Ekologiczny spływ ma na celu walkę z zaśmiecaniem polskich rzek oraz promocję recyklingu. Wyprawa rozpoczęła się 9 lipca, a zakończy prawdopodobnie na początku sierpnia w Gdańsku.
Warszawa to kolejny przystanek na drodze ekologa.

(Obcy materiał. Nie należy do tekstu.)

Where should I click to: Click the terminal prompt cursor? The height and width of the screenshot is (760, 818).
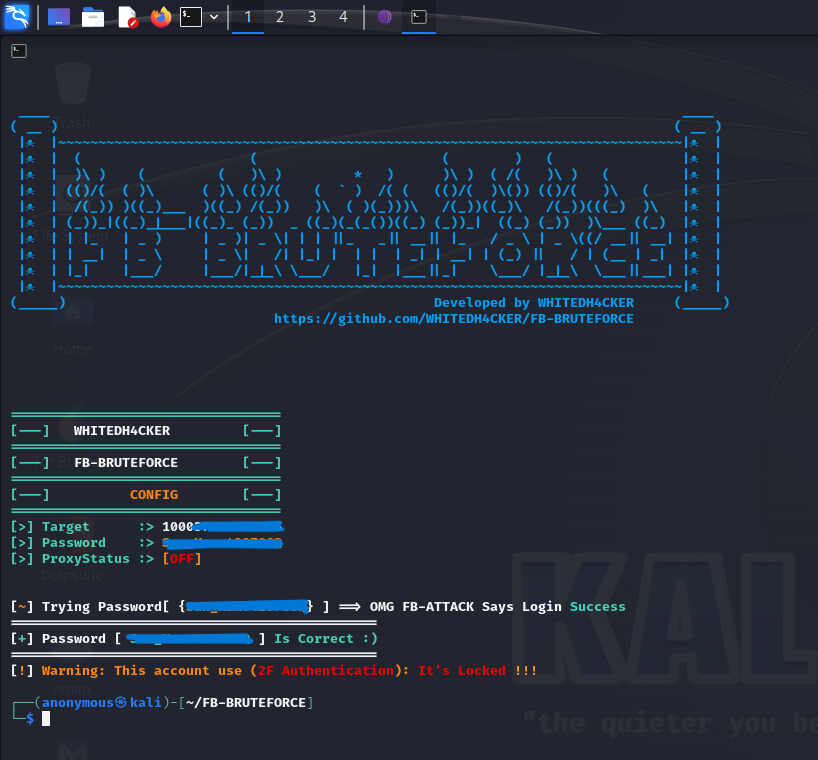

- Idea rejsu jest prosta, postanowiliśmy zrobić coś edukacyjnego, żeby ludzie nie śmiecili - powiedział w środę dziennikarzom Dobrowolski. Dodał, że trzeba korzystać z przyrody w taki sposób, aby przyszłe pokolenia też miały z niej pożytek.
Ambasadorzy Bałtyku
Ekolog poinformował, że pomysł akcji narodził się w 2010 roku, podczas jego rowerowej podróży wokół Bałtyku. Namawiałem wtedy mieszkańców nadbałtyckich krajów, aby wspólnie zatroszczyć się o nasze morze. Stworzyliśmy nieformalną grupę ambasadorów Bałtyku. Stwierdziliśmy, że ochrona morza możliwa jest dzięki ochronie rzek, bo większość zanieczyszczeń Bałtyku pochodzi z brudnych rzek - powiedział.

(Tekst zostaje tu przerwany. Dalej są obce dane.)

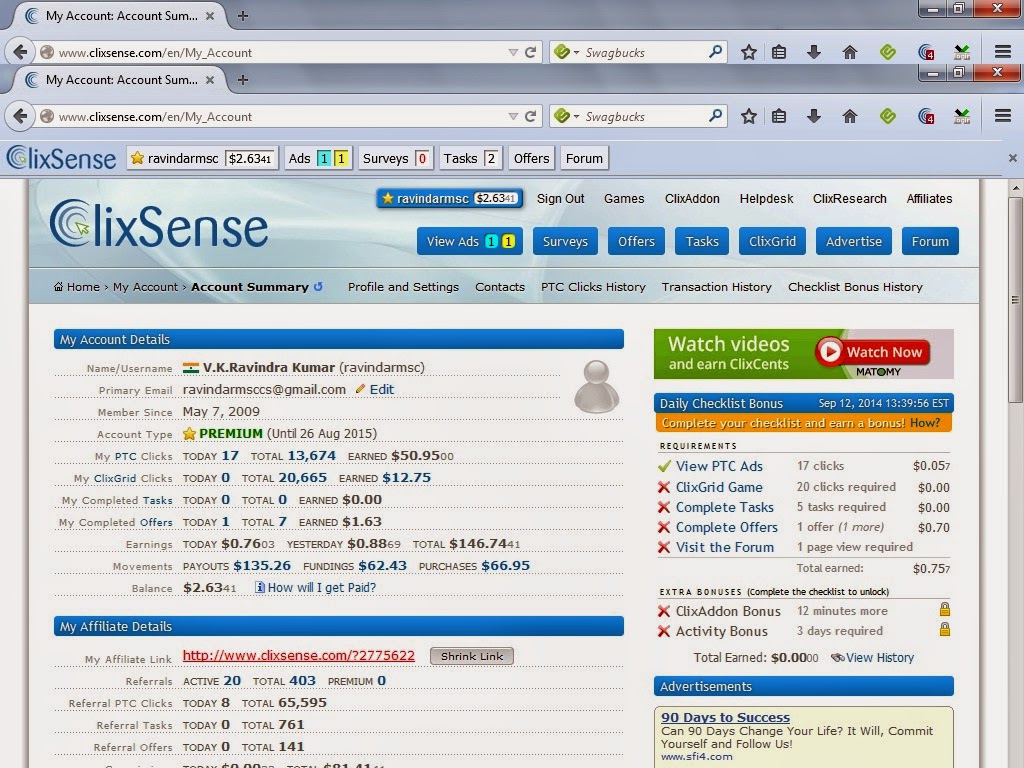Close the ClixSense addon toolbar
Viewport: 1024px width, 768px height.
point(1012,158)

Spływ po Wiśle jest drugą wyprawą kajakową Dobrowolskiego w ramach Recykling Rejs. Pierwsza odbyła się w 2011 r. Trasa wiodła wówczas Odrą z Wrocławia do Szczecina.

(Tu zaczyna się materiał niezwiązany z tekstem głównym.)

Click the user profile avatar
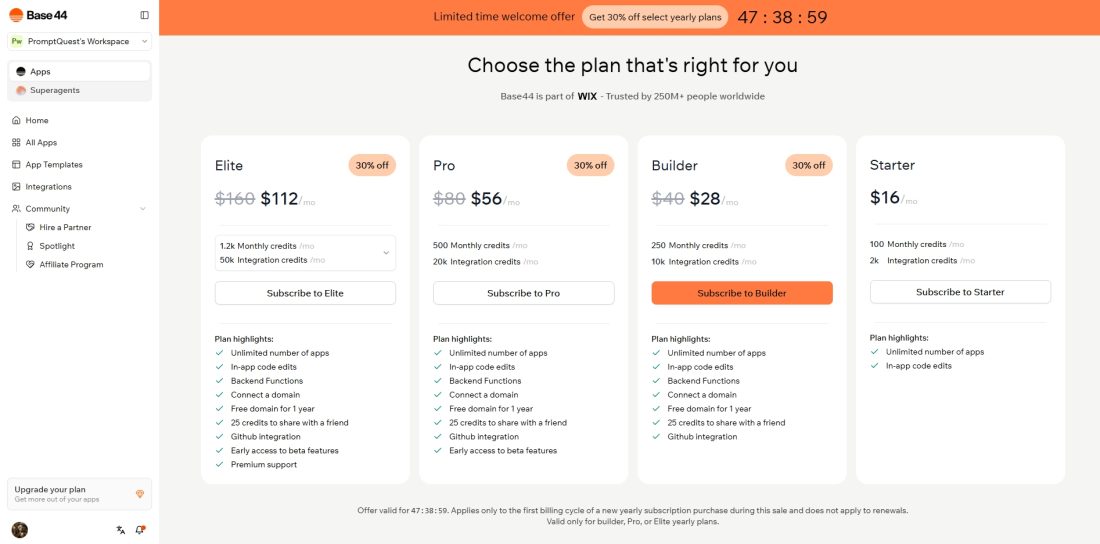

Ekolog pokonuje codziennie ok. 50 km. Obecnie jest na półmetku wyprawy. Do przemierzenia ma jeszcze niecałe 500 km. Spotkanie grupy mieszkańców stolicy z Dobrowolskim zakończyło się wspólnym sprzątaniem brzegu Wisły pod mostem Śląsko-Dąbrowskim, gdzie ekolog zacumował kajak.